The rumor started a decade ago when scientists—Thackeray among them— studied 17th century smoking pipes, including a few found in the garden of Shakespeares home. In the pipes the scientists found traces of canibus and cocaine, leading the researchers to speculate that the “noted weed” which Shakespeare referred to in a sonnet was actually marijuana.
“We can’t prove that Shakespeare smoked these pipes, but we do now at least know what his contemporaries were smoking,” said Thackeray, reports National Geographic News.
But if they exhume the play write and digitally scan his bones, they’ll be closer to a definitive answer. “If we find grooves between the canine and the incisor, that will tell us if he was chewing on a pipe as well as smoking,” Thackeray told FoxNews.com.

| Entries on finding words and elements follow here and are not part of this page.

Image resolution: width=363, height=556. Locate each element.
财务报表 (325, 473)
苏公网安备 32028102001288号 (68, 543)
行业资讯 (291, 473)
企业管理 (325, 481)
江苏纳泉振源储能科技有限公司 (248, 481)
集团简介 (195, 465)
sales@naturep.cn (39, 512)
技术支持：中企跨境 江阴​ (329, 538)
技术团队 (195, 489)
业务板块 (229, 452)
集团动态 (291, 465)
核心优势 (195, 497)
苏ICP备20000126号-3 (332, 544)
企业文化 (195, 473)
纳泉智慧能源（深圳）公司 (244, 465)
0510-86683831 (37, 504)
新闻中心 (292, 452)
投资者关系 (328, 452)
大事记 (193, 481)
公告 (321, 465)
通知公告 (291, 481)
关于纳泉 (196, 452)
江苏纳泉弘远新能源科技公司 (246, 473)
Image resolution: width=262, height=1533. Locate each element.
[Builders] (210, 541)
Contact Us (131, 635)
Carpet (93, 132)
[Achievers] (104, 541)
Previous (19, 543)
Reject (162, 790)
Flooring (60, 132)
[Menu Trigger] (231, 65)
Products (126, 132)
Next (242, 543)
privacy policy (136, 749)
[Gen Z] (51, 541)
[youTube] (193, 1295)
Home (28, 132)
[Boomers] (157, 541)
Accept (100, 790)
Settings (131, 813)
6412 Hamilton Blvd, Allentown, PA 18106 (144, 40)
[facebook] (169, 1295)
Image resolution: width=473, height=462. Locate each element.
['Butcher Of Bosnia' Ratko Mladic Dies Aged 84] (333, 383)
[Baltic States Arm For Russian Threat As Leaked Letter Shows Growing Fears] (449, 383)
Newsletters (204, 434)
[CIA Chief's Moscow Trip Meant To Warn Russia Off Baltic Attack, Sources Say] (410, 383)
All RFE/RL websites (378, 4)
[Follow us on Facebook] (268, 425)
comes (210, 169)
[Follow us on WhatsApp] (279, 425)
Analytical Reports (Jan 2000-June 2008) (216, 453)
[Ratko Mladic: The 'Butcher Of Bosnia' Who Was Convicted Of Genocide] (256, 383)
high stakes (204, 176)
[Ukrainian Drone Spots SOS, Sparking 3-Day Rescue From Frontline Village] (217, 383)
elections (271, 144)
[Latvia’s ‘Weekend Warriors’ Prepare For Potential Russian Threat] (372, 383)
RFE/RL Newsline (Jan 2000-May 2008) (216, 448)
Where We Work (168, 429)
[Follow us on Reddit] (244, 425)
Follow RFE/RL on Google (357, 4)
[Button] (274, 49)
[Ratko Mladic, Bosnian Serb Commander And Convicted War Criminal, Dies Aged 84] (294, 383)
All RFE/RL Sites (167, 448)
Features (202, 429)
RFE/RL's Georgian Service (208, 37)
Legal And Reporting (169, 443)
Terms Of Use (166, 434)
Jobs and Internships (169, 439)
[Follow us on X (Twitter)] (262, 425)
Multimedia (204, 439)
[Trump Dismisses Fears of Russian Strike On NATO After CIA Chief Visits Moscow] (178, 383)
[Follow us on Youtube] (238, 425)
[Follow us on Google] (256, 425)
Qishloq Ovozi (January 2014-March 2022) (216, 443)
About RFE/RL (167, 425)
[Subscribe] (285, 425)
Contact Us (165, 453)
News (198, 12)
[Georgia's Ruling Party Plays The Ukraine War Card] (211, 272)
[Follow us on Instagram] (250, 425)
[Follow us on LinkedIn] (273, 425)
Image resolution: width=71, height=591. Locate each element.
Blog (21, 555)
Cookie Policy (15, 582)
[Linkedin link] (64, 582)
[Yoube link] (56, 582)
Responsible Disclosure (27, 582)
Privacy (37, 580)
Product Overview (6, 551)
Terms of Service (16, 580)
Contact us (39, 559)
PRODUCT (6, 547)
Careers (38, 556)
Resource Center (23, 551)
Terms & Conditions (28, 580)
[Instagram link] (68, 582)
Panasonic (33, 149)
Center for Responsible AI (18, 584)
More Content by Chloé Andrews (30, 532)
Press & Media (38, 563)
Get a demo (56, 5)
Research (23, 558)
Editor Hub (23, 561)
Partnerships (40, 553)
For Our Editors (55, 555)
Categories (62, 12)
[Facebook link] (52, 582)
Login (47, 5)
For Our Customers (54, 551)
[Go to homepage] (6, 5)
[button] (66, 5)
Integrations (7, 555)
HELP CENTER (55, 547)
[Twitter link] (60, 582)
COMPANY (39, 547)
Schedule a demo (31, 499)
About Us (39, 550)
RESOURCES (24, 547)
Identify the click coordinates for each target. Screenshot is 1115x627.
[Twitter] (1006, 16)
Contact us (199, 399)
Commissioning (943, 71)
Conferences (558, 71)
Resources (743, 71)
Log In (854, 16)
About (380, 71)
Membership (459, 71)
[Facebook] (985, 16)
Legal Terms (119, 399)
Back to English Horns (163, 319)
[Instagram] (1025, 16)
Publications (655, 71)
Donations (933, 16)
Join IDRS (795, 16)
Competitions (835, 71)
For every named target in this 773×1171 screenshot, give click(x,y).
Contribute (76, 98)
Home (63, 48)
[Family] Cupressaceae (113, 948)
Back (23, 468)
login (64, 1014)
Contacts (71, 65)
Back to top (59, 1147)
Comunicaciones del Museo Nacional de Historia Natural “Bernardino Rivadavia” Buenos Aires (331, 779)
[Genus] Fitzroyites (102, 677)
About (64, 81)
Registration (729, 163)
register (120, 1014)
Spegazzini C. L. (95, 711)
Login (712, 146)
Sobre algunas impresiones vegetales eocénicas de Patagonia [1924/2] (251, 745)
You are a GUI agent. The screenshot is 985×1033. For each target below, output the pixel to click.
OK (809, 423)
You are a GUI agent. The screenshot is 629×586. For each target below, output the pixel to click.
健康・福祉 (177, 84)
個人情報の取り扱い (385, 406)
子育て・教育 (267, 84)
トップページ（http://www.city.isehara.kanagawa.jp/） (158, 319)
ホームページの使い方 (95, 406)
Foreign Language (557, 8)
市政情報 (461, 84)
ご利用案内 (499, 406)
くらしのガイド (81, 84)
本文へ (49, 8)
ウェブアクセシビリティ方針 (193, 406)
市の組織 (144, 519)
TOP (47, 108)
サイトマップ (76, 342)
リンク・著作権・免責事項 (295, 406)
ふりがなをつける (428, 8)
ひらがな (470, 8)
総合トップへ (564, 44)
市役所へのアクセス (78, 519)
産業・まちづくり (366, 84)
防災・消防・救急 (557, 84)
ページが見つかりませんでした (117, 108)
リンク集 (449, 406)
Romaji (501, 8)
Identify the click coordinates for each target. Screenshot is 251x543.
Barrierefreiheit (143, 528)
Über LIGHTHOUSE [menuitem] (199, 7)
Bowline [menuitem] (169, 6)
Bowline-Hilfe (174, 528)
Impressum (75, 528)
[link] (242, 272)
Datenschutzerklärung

But will it definitely mean that he was smoking pot? Or that the “noted weed” was marijuana? And if so, besides verifying an epic piece of stoner trivia, what do we gain from this knowledge?
If Thackeray gets the go-ahead and all evidence concludes that the Bard liked to toke, potheads everywhere will quietly nod to themselves and grin slyly—it’s an established fact among potheads that creative geniuses love weed.
But the questions remain: does weed unleashes creative inspiration, or does it dull the the genius’ synapses, allowing him or her to focus? Or does it stunt geniuses, making their work more relatable?
None of these questions will be answered by exhuming Shakespeare. And while I love facts about marijuana and Shakespeare (separately or together), I personally think we should leave the poor Bard’s bones at rest and instead continue to study is work.
His gravestone reads: “Good frend for Jesus sake forebeare,/ To digg the dust encloased heare;/ Bleste be the man that spares thes stones,/ And curst be he that moves my bones.”